# Problem statement:
For every line in the entries that contains "Oticon", show the whole line.

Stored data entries
──────

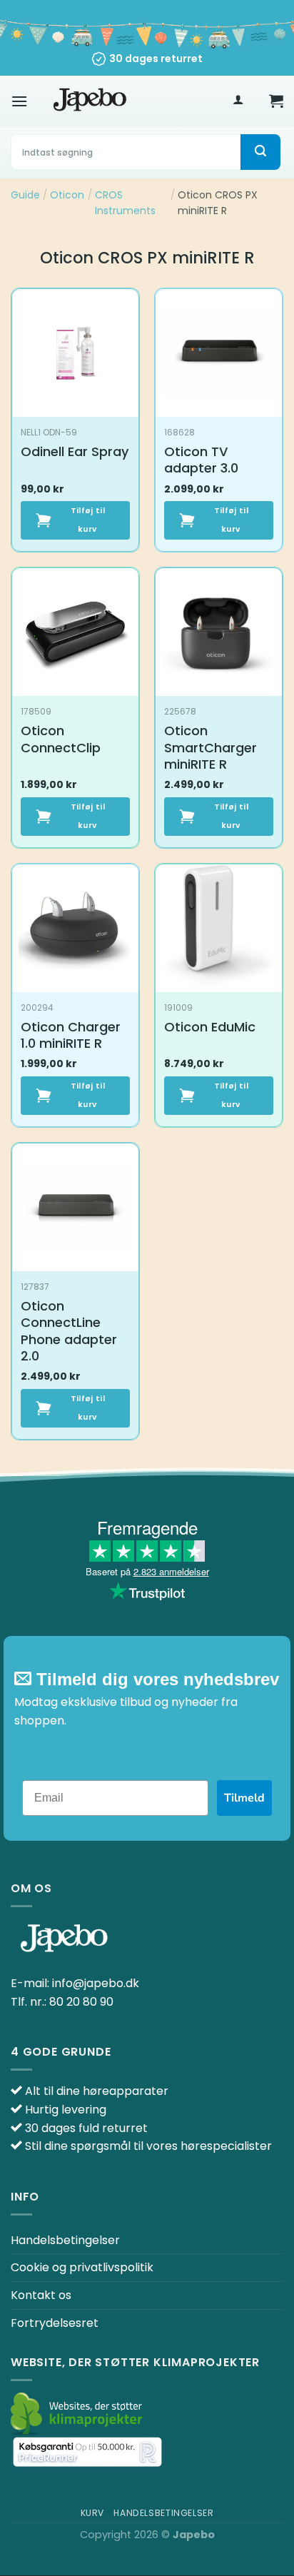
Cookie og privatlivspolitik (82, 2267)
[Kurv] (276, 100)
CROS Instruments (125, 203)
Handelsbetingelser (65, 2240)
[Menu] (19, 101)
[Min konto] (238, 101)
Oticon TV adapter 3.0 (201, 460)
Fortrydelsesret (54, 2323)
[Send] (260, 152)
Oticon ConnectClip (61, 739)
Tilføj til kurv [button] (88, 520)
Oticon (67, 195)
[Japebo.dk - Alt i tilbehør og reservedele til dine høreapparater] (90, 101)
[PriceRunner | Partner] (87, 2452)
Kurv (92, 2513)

──────

# Result for this task:
Oticon TV adapter 3.0 (201, 460)
Oticon ConnectClip (61, 739)
Oticon (67, 195)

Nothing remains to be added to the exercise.